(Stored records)

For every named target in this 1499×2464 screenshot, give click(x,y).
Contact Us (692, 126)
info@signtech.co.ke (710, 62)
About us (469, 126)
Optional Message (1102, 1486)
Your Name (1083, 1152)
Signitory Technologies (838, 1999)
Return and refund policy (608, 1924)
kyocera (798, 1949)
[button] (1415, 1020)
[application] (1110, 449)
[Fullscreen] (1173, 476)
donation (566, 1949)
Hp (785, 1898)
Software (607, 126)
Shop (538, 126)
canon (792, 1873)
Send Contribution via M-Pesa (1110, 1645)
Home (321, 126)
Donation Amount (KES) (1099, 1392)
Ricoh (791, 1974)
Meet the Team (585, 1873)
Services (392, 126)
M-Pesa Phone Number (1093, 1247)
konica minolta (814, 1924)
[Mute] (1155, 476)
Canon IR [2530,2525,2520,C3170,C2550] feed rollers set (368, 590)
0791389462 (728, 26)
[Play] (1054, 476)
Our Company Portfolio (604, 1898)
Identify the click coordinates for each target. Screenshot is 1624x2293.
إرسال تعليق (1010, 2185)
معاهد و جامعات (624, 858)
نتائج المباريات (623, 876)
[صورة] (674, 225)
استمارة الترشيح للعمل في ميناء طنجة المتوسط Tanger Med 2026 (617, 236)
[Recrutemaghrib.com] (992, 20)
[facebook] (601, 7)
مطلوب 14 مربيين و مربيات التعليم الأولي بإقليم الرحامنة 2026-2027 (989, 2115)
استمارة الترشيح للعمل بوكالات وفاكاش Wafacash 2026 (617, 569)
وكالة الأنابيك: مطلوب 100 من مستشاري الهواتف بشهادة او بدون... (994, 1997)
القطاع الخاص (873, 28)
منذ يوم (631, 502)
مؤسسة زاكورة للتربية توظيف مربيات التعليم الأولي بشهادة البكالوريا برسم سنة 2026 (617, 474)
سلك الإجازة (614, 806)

▶ **Your goal**: Lines containing the word "للعمل" are to be tallied across the entries above; give only the resulting count.

▶ **Task result**: 2